At a time when historical and cultural analyses are being subjected to all manner of ideological and disciplinary prodding and poking, the work of Max Weber, the brilliant social theorist and one of the most creative intellectual forces in the twentieth century, is especially relevant. In this significant study, Fritz Ringer offers a new approach to the work of Weber, interpreting his methodological writings in the context of the lively German intellectual debates of his day. According to Ringer, Weber was able to bridge the intellectual divide between humanistic interpretation and causal explanation in historical and cultural studies in a way that speaks directly to our own time, when methodological differences continue to impede fruitful cooperation between humanists and social scientists. In the place of the humanists' subjectivism and the social scientists' naturalism, Weber developed the flexible and realistic concepts of objective probability and adequate causation.

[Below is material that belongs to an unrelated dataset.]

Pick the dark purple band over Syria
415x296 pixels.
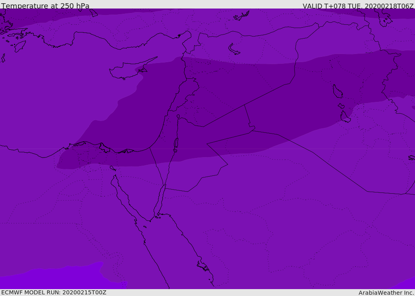(227, 89)
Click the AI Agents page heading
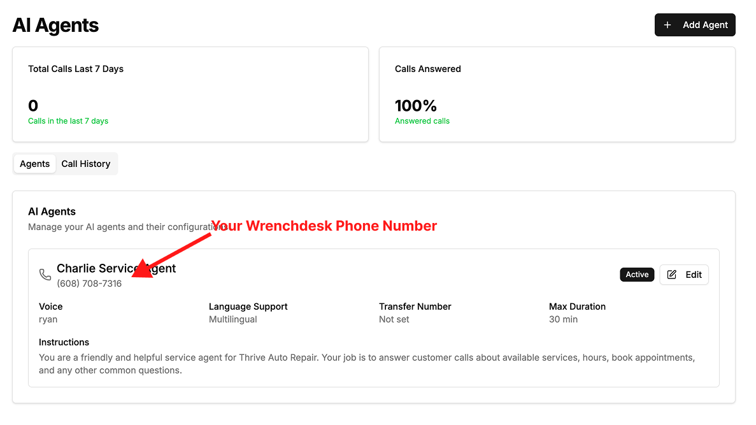The image size is (756, 425). pos(55,25)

Grounding technical theories in specific examples, Ringer has written an essential text for all students of Weber and of social theory in the humanities and social sciences. Fully reconstructed, Max Weber's methodological position in fact anticipated the most fruitful directions in our own contemporary philosophies of the cultural and social sciences. Ringer's conceptualization of Weber's approach and achievement elucidates Weber's reconciliation of interpretive understanding and causal explanation and shows its relevance to intellectual life and culture in Weber's own time and in ours as well.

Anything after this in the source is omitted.